▶ _Exercise description_
Give back the entries exactly, ending with the "Viewport: 750px width, 554px height." line.
[[ Input data open ]]
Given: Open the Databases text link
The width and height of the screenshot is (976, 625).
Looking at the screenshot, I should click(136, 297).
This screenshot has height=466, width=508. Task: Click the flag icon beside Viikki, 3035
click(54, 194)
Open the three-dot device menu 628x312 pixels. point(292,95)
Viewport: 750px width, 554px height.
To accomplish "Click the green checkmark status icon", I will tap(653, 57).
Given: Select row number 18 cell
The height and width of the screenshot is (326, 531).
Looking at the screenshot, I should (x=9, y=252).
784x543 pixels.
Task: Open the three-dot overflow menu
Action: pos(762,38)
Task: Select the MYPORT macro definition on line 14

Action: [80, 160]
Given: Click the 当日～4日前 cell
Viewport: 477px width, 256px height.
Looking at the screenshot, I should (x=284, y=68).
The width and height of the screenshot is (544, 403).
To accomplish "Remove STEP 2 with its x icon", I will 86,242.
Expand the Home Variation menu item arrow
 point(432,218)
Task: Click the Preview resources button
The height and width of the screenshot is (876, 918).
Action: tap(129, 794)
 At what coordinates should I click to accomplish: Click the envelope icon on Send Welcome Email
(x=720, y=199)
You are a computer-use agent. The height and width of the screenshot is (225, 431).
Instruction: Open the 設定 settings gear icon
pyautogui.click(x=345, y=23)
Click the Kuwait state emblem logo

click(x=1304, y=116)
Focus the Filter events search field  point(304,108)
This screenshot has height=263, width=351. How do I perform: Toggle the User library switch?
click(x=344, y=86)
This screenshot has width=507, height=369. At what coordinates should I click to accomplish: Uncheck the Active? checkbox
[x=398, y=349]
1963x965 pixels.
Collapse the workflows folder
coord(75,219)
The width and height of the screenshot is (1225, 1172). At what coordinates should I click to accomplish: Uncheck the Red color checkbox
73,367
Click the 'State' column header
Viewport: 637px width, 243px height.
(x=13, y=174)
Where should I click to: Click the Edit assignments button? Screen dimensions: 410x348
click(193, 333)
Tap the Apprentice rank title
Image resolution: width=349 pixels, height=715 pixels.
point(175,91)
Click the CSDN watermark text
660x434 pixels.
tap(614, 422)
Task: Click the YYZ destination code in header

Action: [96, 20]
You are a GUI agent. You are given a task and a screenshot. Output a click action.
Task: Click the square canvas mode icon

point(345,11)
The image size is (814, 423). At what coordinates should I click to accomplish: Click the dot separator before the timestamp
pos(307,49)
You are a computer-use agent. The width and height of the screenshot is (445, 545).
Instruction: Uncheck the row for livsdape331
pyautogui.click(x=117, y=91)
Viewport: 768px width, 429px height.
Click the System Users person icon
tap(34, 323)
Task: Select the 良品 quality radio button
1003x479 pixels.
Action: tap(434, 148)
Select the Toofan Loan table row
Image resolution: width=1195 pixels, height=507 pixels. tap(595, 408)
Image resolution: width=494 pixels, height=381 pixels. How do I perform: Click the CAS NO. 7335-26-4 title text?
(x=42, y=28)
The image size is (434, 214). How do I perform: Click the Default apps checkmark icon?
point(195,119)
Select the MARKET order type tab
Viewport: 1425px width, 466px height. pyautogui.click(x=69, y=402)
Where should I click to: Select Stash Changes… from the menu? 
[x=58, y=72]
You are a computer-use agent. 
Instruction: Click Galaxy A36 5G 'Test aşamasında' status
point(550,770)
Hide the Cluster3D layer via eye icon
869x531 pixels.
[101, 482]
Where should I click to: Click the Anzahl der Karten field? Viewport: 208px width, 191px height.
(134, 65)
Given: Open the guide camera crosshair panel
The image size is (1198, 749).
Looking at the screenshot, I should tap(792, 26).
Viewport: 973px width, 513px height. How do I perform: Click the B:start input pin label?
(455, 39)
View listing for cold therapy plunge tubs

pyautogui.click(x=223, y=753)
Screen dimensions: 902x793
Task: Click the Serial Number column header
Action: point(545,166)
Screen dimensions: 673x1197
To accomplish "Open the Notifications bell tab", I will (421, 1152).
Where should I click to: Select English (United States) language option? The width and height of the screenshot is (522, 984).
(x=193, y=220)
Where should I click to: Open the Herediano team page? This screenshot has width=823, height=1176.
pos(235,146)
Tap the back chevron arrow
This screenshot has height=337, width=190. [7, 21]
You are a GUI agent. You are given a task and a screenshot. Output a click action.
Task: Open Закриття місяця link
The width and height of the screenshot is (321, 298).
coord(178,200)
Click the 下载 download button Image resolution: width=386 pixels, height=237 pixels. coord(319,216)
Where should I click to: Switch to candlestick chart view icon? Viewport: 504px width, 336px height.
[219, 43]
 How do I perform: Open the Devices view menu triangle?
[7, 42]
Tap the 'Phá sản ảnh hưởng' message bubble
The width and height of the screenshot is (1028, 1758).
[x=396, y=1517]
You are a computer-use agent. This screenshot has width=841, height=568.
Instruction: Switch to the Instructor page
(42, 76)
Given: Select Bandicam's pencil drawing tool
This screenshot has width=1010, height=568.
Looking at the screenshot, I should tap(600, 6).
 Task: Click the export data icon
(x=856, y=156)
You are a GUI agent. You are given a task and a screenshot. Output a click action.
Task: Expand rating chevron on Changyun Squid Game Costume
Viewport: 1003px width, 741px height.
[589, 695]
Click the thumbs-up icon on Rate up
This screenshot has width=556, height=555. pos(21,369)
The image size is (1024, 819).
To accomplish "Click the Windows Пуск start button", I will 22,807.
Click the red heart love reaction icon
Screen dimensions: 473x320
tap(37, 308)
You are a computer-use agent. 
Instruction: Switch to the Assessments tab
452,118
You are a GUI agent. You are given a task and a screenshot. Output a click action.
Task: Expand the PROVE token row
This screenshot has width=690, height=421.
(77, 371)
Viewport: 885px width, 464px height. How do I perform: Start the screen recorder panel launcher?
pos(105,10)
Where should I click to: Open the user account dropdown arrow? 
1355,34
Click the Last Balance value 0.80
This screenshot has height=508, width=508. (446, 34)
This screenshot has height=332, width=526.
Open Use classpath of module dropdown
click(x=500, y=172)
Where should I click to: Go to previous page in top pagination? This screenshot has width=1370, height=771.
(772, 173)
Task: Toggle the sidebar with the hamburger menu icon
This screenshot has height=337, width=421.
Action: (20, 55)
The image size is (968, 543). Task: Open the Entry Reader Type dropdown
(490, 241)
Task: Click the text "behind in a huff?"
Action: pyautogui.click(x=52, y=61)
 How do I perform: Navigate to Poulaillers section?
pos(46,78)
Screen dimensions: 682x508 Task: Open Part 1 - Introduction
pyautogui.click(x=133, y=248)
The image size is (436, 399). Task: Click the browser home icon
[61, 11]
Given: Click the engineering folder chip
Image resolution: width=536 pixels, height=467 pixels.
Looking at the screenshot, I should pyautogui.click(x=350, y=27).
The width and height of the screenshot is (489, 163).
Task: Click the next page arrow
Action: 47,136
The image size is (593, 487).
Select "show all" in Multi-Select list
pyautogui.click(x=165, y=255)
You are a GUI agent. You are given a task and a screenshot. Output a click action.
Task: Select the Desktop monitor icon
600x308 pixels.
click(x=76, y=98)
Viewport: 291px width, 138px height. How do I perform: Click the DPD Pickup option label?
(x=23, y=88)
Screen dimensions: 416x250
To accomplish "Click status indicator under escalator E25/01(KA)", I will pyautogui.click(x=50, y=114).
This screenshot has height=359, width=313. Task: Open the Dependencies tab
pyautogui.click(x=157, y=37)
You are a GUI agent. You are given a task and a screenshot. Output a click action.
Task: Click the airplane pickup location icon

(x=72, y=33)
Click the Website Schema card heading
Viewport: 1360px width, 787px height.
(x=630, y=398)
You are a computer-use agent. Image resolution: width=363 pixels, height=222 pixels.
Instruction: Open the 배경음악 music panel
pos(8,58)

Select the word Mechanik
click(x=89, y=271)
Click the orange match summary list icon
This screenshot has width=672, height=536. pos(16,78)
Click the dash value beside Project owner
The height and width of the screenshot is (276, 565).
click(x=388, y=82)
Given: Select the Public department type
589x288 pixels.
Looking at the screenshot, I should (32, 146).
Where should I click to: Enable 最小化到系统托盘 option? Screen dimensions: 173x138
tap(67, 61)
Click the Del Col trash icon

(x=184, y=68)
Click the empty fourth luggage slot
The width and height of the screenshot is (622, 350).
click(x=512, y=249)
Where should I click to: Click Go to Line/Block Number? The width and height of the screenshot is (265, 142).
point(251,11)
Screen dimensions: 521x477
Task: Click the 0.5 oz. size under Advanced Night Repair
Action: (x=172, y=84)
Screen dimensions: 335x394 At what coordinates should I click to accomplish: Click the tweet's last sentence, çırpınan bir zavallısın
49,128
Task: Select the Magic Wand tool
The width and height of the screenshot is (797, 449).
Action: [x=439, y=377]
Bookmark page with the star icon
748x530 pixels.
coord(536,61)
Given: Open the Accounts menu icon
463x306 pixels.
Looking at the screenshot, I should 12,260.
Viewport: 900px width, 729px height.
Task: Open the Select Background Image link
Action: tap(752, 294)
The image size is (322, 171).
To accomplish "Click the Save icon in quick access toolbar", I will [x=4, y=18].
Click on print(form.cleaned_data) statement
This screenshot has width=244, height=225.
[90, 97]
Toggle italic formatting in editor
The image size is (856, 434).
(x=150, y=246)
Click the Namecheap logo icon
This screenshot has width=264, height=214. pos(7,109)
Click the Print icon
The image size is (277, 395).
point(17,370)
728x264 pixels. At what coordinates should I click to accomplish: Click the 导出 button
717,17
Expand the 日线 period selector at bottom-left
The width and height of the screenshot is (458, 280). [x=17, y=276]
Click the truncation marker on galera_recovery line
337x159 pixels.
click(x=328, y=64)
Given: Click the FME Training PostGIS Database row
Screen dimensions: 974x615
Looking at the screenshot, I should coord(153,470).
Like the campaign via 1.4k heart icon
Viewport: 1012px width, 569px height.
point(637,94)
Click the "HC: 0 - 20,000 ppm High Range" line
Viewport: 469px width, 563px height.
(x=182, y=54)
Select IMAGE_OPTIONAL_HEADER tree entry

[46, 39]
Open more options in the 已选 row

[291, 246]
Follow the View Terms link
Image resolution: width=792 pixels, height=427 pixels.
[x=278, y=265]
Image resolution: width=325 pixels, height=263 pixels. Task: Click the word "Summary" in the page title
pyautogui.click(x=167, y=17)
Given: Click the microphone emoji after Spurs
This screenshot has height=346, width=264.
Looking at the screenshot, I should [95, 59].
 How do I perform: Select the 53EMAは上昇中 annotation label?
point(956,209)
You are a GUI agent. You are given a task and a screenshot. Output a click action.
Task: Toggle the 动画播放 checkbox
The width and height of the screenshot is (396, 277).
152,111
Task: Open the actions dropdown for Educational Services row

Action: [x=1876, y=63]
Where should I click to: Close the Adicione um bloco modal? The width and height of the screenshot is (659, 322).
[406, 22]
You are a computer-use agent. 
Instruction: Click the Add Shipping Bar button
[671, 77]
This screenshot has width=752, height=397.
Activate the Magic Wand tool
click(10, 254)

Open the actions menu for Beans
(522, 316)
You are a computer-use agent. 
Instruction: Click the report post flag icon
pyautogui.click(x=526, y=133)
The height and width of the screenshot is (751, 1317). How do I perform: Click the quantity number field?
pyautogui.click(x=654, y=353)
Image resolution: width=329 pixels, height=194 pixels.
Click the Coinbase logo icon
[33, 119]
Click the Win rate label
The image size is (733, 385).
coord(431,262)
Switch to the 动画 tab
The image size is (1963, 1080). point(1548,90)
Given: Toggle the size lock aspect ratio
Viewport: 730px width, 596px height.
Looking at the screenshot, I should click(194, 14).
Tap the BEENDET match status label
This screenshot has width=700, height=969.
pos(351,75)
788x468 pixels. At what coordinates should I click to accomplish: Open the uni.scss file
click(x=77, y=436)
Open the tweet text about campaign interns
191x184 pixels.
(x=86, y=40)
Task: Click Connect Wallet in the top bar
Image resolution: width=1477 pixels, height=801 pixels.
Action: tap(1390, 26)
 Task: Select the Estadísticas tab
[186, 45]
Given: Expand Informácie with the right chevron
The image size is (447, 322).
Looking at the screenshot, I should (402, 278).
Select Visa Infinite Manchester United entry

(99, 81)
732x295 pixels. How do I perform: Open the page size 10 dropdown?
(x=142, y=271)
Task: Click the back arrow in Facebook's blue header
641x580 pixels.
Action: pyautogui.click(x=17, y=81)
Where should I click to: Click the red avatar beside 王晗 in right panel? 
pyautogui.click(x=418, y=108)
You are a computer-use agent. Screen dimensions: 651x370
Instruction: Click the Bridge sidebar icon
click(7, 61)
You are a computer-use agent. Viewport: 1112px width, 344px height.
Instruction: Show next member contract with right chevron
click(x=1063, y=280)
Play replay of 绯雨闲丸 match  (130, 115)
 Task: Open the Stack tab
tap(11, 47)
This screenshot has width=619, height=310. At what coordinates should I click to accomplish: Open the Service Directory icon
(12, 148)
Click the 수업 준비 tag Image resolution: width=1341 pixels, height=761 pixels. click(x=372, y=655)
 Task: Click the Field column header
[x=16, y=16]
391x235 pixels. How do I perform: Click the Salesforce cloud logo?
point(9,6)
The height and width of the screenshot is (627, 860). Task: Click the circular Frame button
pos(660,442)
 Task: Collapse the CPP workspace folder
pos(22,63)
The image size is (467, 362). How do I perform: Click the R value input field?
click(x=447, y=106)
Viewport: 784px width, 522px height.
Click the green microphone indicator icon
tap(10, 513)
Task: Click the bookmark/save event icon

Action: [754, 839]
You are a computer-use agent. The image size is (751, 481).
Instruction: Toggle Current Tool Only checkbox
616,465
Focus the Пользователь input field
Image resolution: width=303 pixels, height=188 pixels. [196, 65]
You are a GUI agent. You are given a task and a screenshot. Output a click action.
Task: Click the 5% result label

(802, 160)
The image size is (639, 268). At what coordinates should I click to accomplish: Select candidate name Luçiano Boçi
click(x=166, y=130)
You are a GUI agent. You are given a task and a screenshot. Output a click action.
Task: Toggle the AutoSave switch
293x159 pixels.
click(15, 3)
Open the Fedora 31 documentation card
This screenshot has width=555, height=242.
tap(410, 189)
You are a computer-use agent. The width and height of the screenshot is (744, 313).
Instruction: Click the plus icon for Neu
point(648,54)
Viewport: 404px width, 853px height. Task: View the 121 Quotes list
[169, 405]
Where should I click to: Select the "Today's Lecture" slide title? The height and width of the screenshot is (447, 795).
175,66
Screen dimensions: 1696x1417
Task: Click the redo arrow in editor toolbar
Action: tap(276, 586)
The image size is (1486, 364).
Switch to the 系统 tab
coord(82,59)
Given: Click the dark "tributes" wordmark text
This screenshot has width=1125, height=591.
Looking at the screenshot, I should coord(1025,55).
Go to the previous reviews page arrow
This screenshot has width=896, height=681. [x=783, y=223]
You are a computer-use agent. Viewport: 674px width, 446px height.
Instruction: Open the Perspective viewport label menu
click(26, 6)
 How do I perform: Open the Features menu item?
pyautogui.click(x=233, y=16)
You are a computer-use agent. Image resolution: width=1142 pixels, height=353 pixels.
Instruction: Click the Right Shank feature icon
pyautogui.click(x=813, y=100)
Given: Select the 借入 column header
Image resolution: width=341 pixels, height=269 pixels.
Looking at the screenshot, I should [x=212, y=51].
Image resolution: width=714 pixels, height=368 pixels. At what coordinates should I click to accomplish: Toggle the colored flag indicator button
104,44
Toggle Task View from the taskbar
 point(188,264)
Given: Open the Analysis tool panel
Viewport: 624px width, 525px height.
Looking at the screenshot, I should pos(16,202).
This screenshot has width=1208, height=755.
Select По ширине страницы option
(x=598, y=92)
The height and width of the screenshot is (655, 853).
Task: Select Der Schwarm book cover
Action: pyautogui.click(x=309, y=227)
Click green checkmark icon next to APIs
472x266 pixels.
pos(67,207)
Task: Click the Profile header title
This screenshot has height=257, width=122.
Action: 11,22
[[ Input data closed ]]
▶ _Written response_
Given: Open the Databases text link
The width and height of the screenshot is (976, 625).
Looking at the screenshot, I should click(136, 297).
This screenshot has height=466, width=508. Task: Click the flag icon beside Viikki, 3035
click(54, 194)
Open the three-dot device menu 628x312 pixels. point(292,95)
Viewport: 750px width, 554px height.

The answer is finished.